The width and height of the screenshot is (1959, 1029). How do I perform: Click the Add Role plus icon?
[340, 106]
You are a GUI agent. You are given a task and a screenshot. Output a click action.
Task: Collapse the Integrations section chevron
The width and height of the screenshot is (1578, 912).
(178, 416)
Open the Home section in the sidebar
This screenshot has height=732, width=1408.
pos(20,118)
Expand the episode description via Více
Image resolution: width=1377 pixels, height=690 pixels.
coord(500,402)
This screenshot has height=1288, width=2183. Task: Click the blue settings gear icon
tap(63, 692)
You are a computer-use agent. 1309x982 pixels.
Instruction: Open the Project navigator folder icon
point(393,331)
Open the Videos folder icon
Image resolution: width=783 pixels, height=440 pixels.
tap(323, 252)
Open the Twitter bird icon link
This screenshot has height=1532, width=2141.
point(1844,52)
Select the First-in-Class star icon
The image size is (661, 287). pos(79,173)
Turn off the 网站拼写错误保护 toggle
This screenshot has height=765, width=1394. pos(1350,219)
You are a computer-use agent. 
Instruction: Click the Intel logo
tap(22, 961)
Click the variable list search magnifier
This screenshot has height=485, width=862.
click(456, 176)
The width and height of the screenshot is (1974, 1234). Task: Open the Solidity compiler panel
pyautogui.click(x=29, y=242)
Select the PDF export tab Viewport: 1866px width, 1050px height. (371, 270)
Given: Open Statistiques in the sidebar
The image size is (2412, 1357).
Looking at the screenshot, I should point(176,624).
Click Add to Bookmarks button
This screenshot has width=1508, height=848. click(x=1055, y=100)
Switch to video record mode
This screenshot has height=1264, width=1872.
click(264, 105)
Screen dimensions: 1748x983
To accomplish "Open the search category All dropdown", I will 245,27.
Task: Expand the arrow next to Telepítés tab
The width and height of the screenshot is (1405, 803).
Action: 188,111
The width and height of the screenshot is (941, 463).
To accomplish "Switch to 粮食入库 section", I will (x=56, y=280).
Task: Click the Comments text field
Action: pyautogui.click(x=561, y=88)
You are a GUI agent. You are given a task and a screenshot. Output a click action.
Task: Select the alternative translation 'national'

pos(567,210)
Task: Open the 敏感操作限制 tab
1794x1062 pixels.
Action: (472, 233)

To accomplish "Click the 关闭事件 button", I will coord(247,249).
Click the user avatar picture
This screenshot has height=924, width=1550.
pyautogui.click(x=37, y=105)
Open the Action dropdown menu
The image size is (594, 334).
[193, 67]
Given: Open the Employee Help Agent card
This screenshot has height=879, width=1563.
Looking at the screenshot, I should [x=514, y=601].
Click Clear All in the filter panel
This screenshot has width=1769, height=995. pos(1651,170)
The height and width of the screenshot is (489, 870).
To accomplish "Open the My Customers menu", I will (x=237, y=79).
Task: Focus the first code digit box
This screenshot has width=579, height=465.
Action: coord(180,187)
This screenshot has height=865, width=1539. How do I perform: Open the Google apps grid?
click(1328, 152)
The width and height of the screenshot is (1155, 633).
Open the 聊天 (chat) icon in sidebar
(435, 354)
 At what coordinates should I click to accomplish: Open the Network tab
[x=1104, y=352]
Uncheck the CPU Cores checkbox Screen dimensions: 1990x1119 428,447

» **Task requirements**: Return the full material unchanged.

» **The answer**:
The width and height of the screenshot is (1959, 1029). How do I perform: Click the Add Role plus icon?
[340, 106]
You are a GUI agent. You are given a task and a screenshot. Output a click action.
Task: Collapse the Integrations section chevron
The width and height of the screenshot is (1578, 912).
(178, 416)
Open the Home section in the sidebar
This screenshot has height=732, width=1408.
pos(20,118)
Expand the episode description via Více
Image resolution: width=1377 pixels, height=690 pixels.
coord(500,402)
This screenshot has height=1288, width=2183. Task: Click the blue settings gear icon
tap(63, 692)
You are a computer-use agent. 1309x982 pixels.
Instruction: Open the Project navigator folder icon
point(393,331)
Open the Videos folder icon
Image resolution: width=783 pixels, height=440 pixels.
tap(323, 252)
Open the Twitter bird icon link
This screenshot has height=1532, width=2141.
point(1844,52)
Select the First-in-Class star icon
The image size is (661, 287). pos(79,173)
Turn off the 网站拼写错误保护 toggle
This screenshot has height=765, width=1394. pos(1350,219)
You are a computer-use agent. 
Instruction: Click the Intel logo
tap(22, 961)
Click the variable list search magnifier
This screenshot has height=485, width=862.
click(456, 176)
The width and height of the screenshot is (1974, 1234). Task: Open the Solidity compiler panel
pyautogui.click(x=29, y=242)
Select the PDF export tab Viewport: 1866px width, 1050px height. (371, 270)
Given: Open Statistiques in the sidebar
The image size is (2412, 1357).
Looking at the screenshot, I should point(176,624).
Click Add to Bookmarks button
This screenshot has width=1508, height=848. click(x=1055, y=100)
Switch to video record mode
This screenshot has height=1264, width=1872.
click(264, 105)
Screen dimensions: 1748x983
To accomplish "Open the search category All dropdown", I will 245,27.
Task: Expand the arrow next to Telepítés tab
The width and height of the screenshot is (1405, 803).
Action: 188,111
The width and height of the screenshot is (941, 463).
To accomplish "Switch to 粮食入库 section", I will (x=56, y=280).
Task: Click the Comments text field
Action: pyautogui.click(x=561, y=88)
You are a GUI agent. You are given a task and a screenshot. Output a click action.
Task: Select the alternative translation 'national'

pos(567,210)
Task: Open the 敏感操作限制 tab
1794x1062 pixels.
Action: (472, 233)

To accomplish "Click the 关闭事件 button", I will coord(247,249).
Click the user avatar picture
This screenshot has height=924, width=1550.
pyautogui.click(x=37, y=105)
Open the Action dropdown menu
The image size is (594, 334).
[193, 67]
Given: Open the Employee Help Agent card
This screenshot has height=879, width=1563.
Looking at the screenshot, I should [x=514, y=601].
Click Clear All in the filter panel
This screenshot has width=1769, height=995. pos(1651,170)
The height and width of the screenshot is (489, 870).
To accomplish "Open the My Customers menu", I will (x=237, y=79).
Task: Focus the first code digit box
This screenshot has width=579, height=465.
Action: coord(180,187)
This screenshot has height=865, width=1539. How do I perform: Open the Google apps grid?
click(1328, 152)
The width and height of the screenshot is (1155, 633).
Open the 聊天 (chat) icon in sidebar
(435, 354)
 At what coordinates should I click to accomplish: Open the Network tab
[x=1104, y=352]
Uncheck the CPU Cores checkbox Screen dimensions: 1990x1119 428,447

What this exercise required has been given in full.